### DATA PROVIDED ###
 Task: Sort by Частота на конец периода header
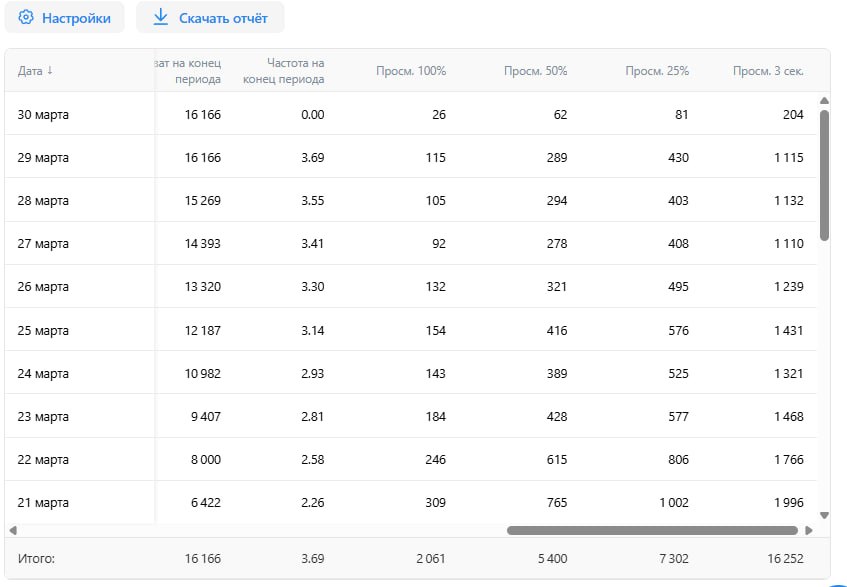click(x=284, y=71)
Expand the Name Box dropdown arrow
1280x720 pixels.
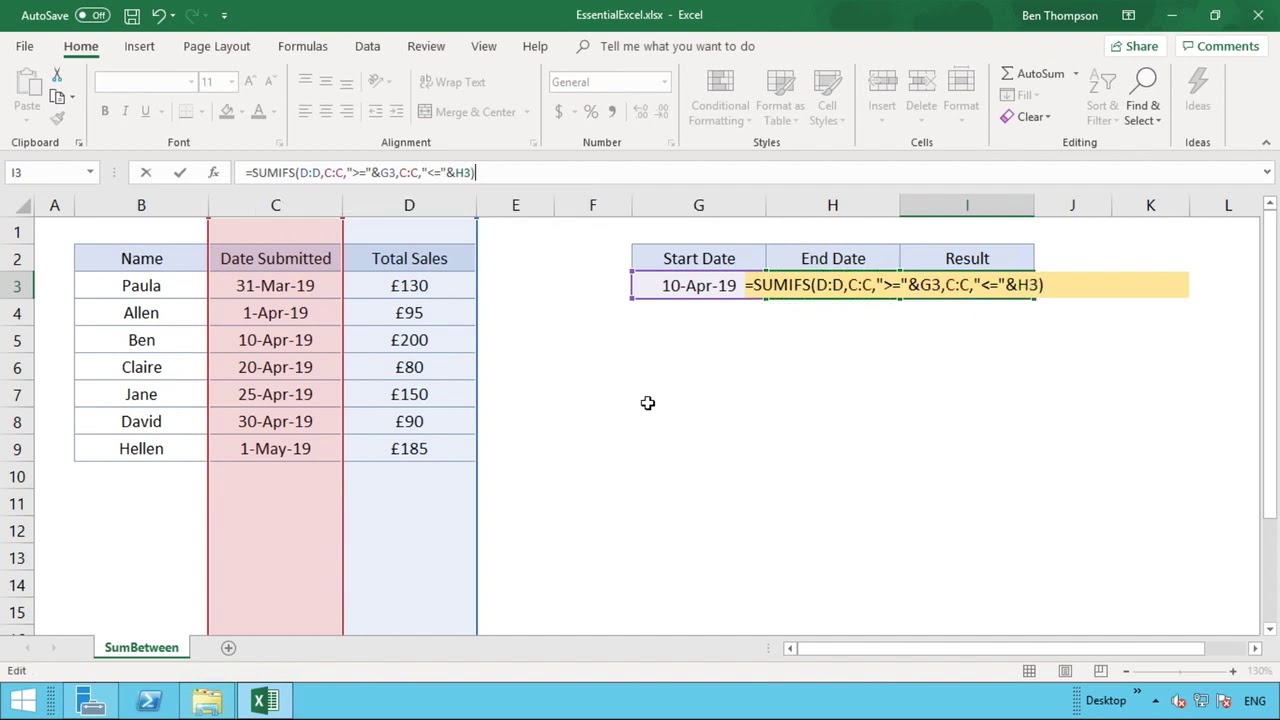[x=90, y=172]
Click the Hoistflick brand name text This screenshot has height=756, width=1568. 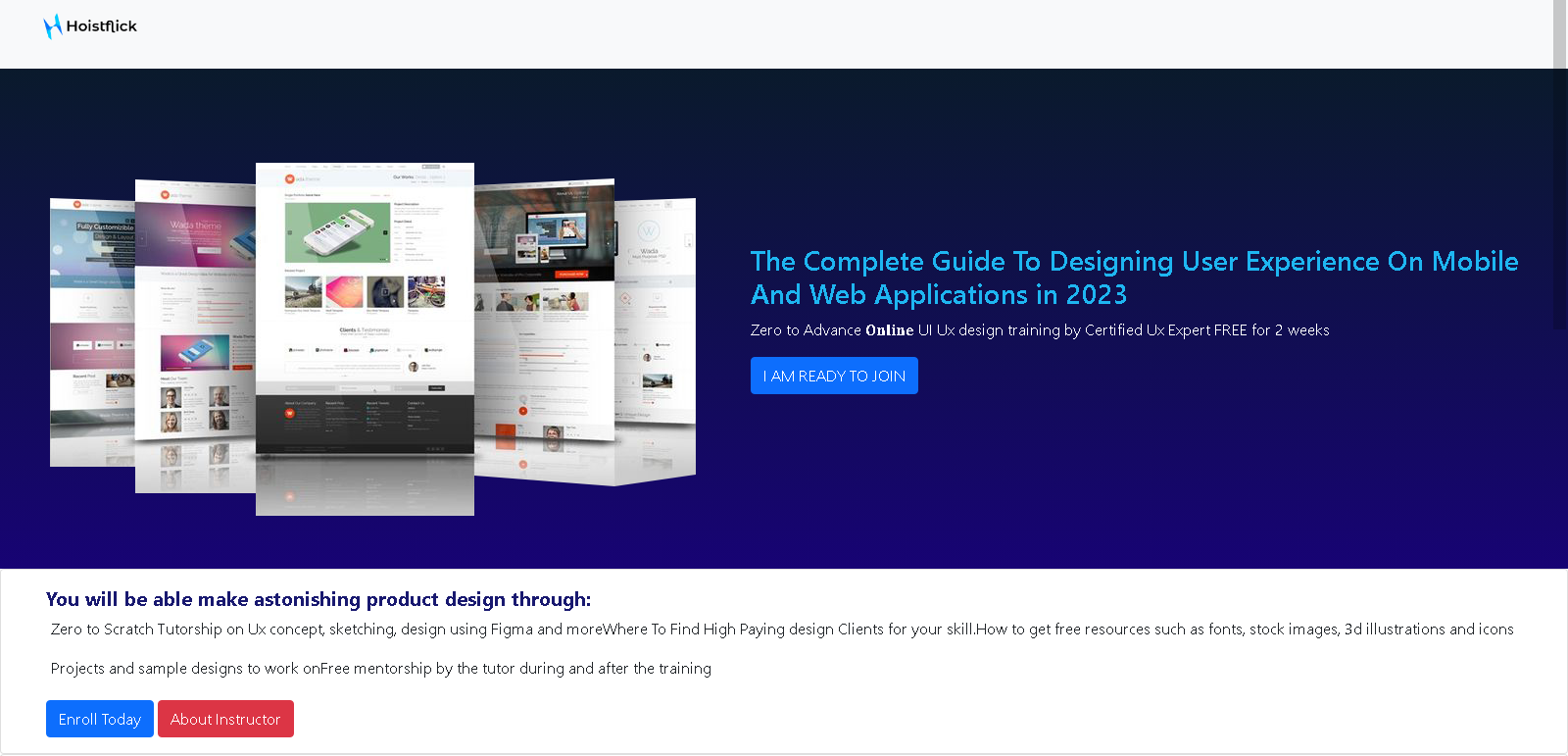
###
WORK REQUEST: What is needed is the data above, retyped exactly, with every picture left out.

ANSWER TO THE PROBLEM:
 Task: Sort by Частота на конец периода header
click(x=284, y=71)
Expand the Name Box dropdown arrow
1280x720 pixels.
[x=90, y=172]
Click the Hoistflick brand name text This screenshot has height=756, width=1568. 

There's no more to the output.